Mitte der 80er Jahre wurden dann zur Herabsetzung der Geschwindigkeiten Schikanen, wie in Frohburg, vor den "Sprunghügel" oder auf dem Sachsenring, am Ende des Heiteren Blicks, eingebaut. Das erhöhte ein wenig die Sicherheit, die Attraktivität litt jedoch darunter. Obwohl der Rennsport in der DDR gute Einkünfte erzielte, wurden die Gewinne in den Sport olympischer Disziplinen umgeleitet. Davon wurden Hallen, Stadien usw. gebaut. Geld und Material für Sicherheit im Rennsport gab man nur im Notfall aus. Aus heutiger Sicht lächerlich wenig.
In anderen sozialistischen Ländern dienten ebenfalls normale Straßen, Landebahnen von Flughäfen oder auch Autobahnabschnitte zu den Rennstrecken. Jedoch waren die Sicherheitsmaßnahmen, insbesondere in der CSSR durch Leitplankensysteme wesentlich höher.
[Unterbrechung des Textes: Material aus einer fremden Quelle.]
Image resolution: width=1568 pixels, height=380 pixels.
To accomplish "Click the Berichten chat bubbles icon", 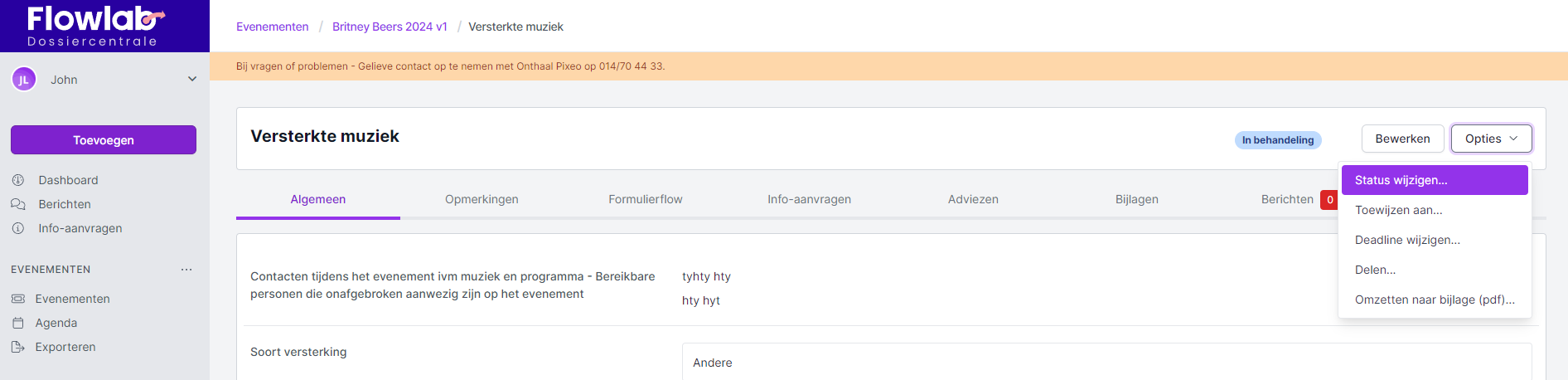I will coord(18,204).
Anfang der 80er Jahre kamen in Polen und dann in der CSSR die Motodroms auf. Das erste entstand in Poznań/Polen, dann folgten Most/CSSR und Brno (Brünn)/CSSR und in Ungarn entstand Ende der 80er Jahre die Formel 1-Rennstrecke in Budapest. Diese hatten alle das Ziel, westliche Rennen oder sogar einmal die Formel 1 ins Land zu holen. Ungarn hatte es als einziges Land geschafft.
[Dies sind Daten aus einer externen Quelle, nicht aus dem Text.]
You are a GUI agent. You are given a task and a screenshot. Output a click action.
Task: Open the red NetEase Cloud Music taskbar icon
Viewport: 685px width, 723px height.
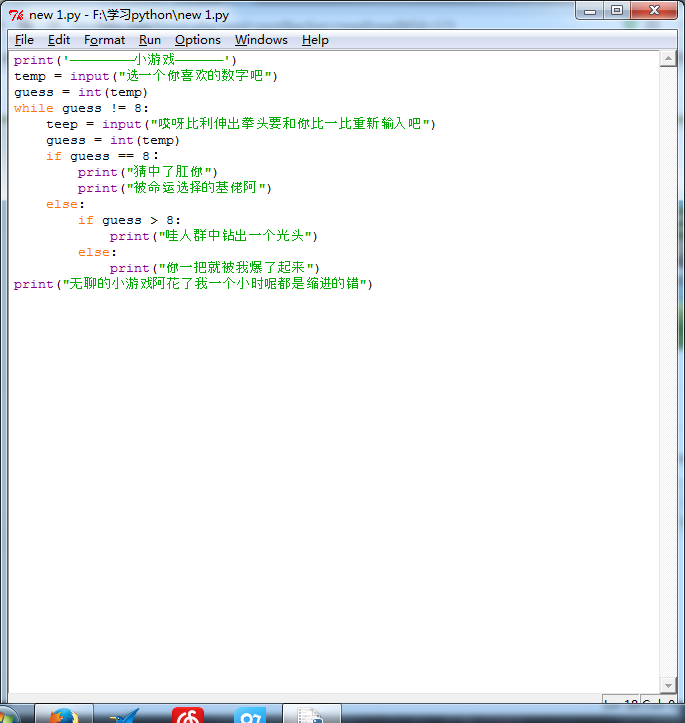[x=187, y=715]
Diese Motodroms waren mit höchsten Sicherheitsstandards versehen und schwere Unfälle waren die absolute Seltenheit, Todesfälle sind nicht bekannt. Daher machte es für die Rennfahrer außerordentlichen Spaß, endlich ihre Grenzen ausloten zu können. Im schlimmsten Fall landete man im Kiesbett und musste mit einem Kran herausgehoben werden. Wenn man Pech hatte, war das Bodenblech ein bisschen deformiert.
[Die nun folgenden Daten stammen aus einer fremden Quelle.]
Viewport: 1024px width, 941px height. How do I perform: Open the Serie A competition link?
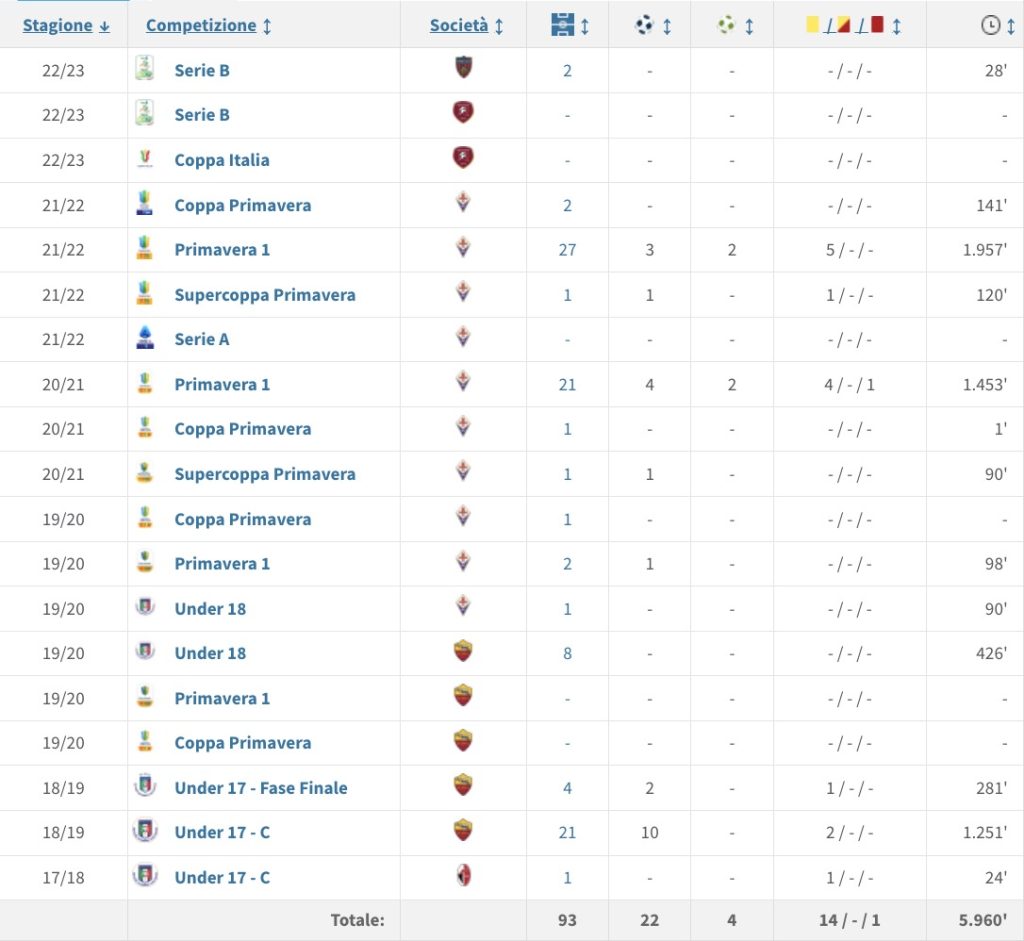201,339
Die DDR war von solchen Projekten mit echtem internationalem Charakter weit entfernt, einfach nicht daran interessiert. Die Initiativen vieler Sportfreunde wurden nicht in Betracht gezogen. So entstanden schon vor der politischen Wende Ideen zum Lausitzring und durch Lutz Blütchen zum Motorsportareal bei Großröhrsdorf, westlich von Radeberg bei Dresden. Die politische Ausrichtung war klar definiert: Es gibt keine Unterstützung für einen Sport, bei dem die DDR nicht vorzeigbar ist. Trabant, Wartburg und Lada waren ja nun weiß Gott keine international konkurrenzfähigen Modelle, noch dazu mit Wartezeiten für den Neukauf von 10 Jahren und mehr. Aus dieser Sicht leider verständlich.
Die Politik der anderen sozialistischen Staaten verlief da anders. Allen voran die CSSR, die sich sehr früh dem Westen öffnete und den Motorsport an Betriebe ansiedelte. Der sowjetische Sport war noch Anfang der 80er Jahre zaghaft, aber mit Perestroika gewann die Westanbahnung gewaltig an Fahrt. Die DDR blieb bis kurz vor Schluss in ihrer Haltung einbetoniert.
Die Kritik der Rennfahrer an den ungenügenden Sicherheitszuständen musste ausgewogen sein, denn zuviel davon hätte bedeuten können, dass die Rennen ganz unterbunden worden wären. Also holten sich die Rennfahrer mit Unterstützung der Rennveranstalter die Sicherheit "scheibchenweise".
So blieb es bei Kosmetik an den Rennstrecken, die bis zuletzt Menschenleben kosteten.
Auf vielen Fotos dieser Homepage ist das Profil und der Zustand der Rennstrecken gut zu sehen.